Opini

“Legok Stadium” Simbol Kebodohan yang Dipertahankan

blank
Bagikan di media sosialmu

Oleh: Eki Efrilia

wacana-edukasi.com, OPINI– Perjudian seakan mendarah daging di seantero negeri ini, karena judi sudah terjadi sejak jaman nenek moyang dan belum pernah diberantas tuntas sampai sekarang. Ada banyak ragam perjudian, seperti judi adu burung dara, judi sabung ayam, judi adu domba sampai ke judi online yang sedang marak saat ini.

Untuk judi sabung ayam sendiri, dalam bukunya yang terbit pada tahun 1817 “The History of Java”, Thomas Stamford Raffles mencatat bahwa sabung ayam adalah hal umum di masyarakat Jawa.
Juga apa yang ditulis oleh seorang antropolog Barat, Clifford James Geertz dalam bukunya “The Interpretation of Culture: Selected Essaysi” yang menyaksikan sendiri di awal 1958 penggerebekan judi sabung ayam di masyarakat Bali. [INDONESIA.GO.ID, 19 Juli 2019]

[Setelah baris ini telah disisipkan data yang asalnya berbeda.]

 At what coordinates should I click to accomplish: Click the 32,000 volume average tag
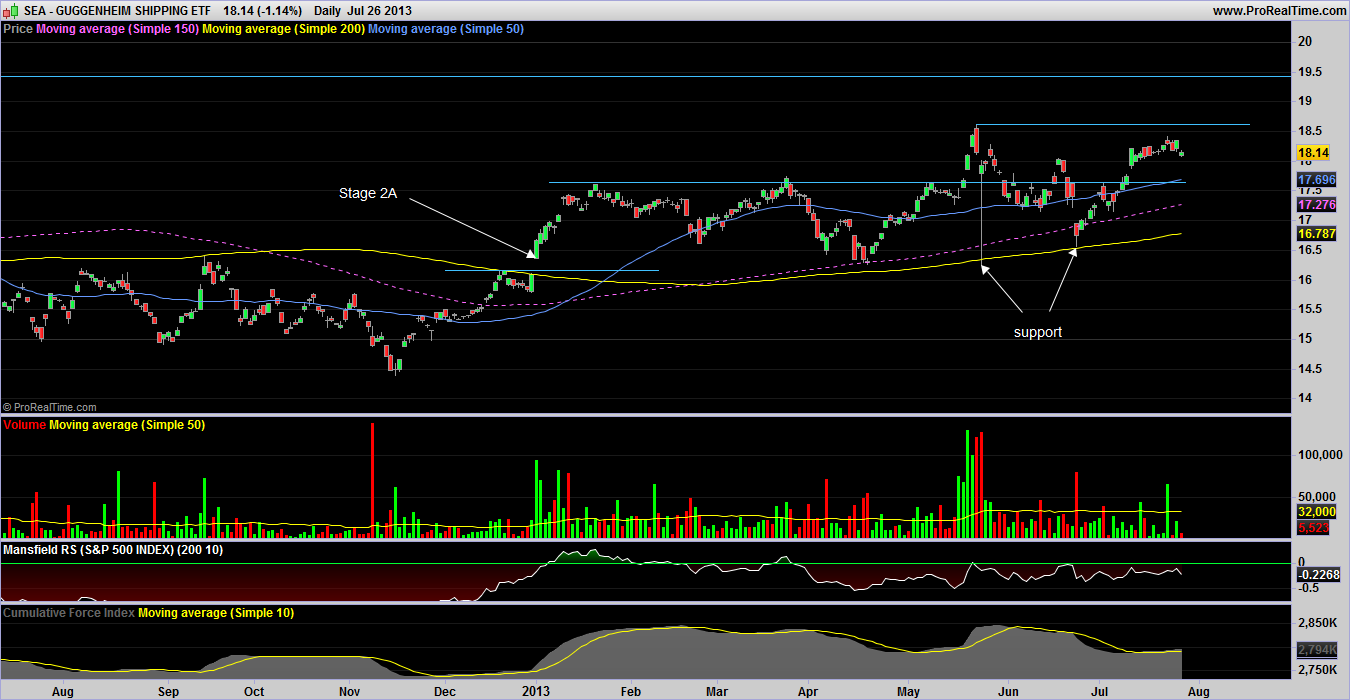pos(1315,512)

Ternyata apa yang disaksikan 2 tokoh Barat di atas tetap ada sampai sekarang, seperti yang terungkap baru-baru ini, di mana kepolisian berhasil melakukan penggerebekan pada arena judi sabung ayam di jalan Legok RT 6 RW 4 Jatimekar, Jatiasih, Kota Bekasi, Jawa Barat pada hari Minggu, 21 Juli 2024. Tempat perjudian dengan memakai ayam sebagai bahan aduan ini terkenal di kalangan masyarakat sekitar dengan nama Legok Stadium. Agar tidak terendus aparat, tempat tersebut ‘disulap’ seperti kandang kuda, dengan memasang kuda di bagian depannya (padahal di baliknya, ada banyak orang yang sedang menonton dan berjudi sabung ayam). Aparat berhasil menangkap 70 orang pelaku perjudian tersebut dengan barang bukti sekitar 40-an ekor ayam. Warga sekitar yang resah akan tindak perjudian tersebut memberikan kesaksian bahwa perjudian sabung ayam itu sudah berlangsung selama kurang lebih satu bulan. [DetikNews, 22 Juli 2024]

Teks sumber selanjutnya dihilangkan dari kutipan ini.